Le président américain Donald Trump a affirmé, lors d'un message sur son réseau Truth Social, que les États-Unis devraient prendre possession du Groenland avec l'appui de l'Otan. Cette déclaration intervient juste avant une rencontre cruciale à Washington entre les dirigeants danois, groenlandais et américains pour discuter de l'avenir de ce territoire danois semi-autonome. "Le Groenland est essentiel pour notre sécurité nationale, surtout en ce qui concerne le projet de bouclier antimissile, le Dôme d'Or", a-t-il déclaré.
Trump a aussi suggéré que "l'Otan devrait être l'instigatrice de cette acquisition", ce qui soulève des inquiétudes quant aux répercussions pour l'Alliance atlantique. La Première ministre danoise Mette Frederiksen a exprimé des craintes, en jugeant qu'une telle offensive militariserait les relations entre le Danemark et les États-Unis.
Pour tenter de calmer les tensions, le Danemark a promis d'accroître sa présence militaire au Groenland en réponse aux préoccupations exprimées par Washington. Le ministre danois de la Défense a annoncé que le pays dialoguerait avec l'Otan afin de renforcer la coopération militaire dans l'Arctique.

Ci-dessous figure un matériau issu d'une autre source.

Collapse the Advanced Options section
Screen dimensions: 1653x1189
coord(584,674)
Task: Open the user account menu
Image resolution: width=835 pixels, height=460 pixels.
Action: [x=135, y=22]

Depuis son retour à la présidence, Trump semble obsédé par la possibilité de prendre le contrôle de cette vaste île arctique, jugée stratégique mais peu habitée. Il a fait un lien inédit entre ses ambitions territoriales et la défense antimissile en évoquant le projet Dôme d'Or.

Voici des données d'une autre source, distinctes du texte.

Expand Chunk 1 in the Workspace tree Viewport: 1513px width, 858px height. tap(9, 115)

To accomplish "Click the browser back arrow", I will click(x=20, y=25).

Au cours de la réunion à la Maison-Blanche, le vice-président JD Vance, qui a précédemment critiqué le Danemark comme "un mauvais allié", doit rencontrer les ministres danois et groenlandais. Lars Løkke Rasmussen, le ministre danois des Affaires étrangères, espère clarifier les malentendus. Pourtant, le Groenland maintient fermement sa position : "Nous ne nous joindrons pas aux États-Unis", a déclaré Jens-Frederik Nielsen, le chef du gouvernement groenlandais.
Les tensions sont exacerbées par les craintes croissantes des Européens, Emmanuel Macron affirmant que toute violation de la souveraineté danoise aurait des "conséquences en cascade inédites". La présidente de la Commission européenne, Ursula von der Leyen, a également exprimé son soutien envers le Groenland, affirmant que ses habitants pouvaient compter sur l'Europe.

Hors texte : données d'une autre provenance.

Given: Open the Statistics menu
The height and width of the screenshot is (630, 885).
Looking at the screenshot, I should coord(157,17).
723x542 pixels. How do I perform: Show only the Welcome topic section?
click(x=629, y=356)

Les experts s'inquiètent des conséquences potentielles de ces demandes. Selon Penny Naas du German Marshall Fund, une insistance américaine pourrait mener à l'échec des négociations. L'important, selon elle, est qu'"un dialogue ouvert soit instauré" pour éviter une crise géopolitique majeure.
Le ministre danois a rappelé que le Danemark investit massivement pour protéger le Groenland et a prouvé son engagement en fortifiant sa présence dans la région. Mettant fin aux accusations selon lesquelles le pays ne s'impliquerait pas suffisamment, Copenhague souligne le coût de près de 90 milliards de couronnes (environ 12 milliards d'euros) pour la sécurité en Arctique.
Durant les jours suivant cette rencontre, une délégation du Congrès américain se rendra à Copenhague pour exprimer sa solidarité avec le Danemark. Le sénateur Dick Durbin a souligné que "les menaces répétées de Trump ne font que miner notre alliance au sein de l'Otan". Cette situation délicate illustre à quel point les ambitions géopolitiques peuvent influencer les relations entre alliés traditionnels.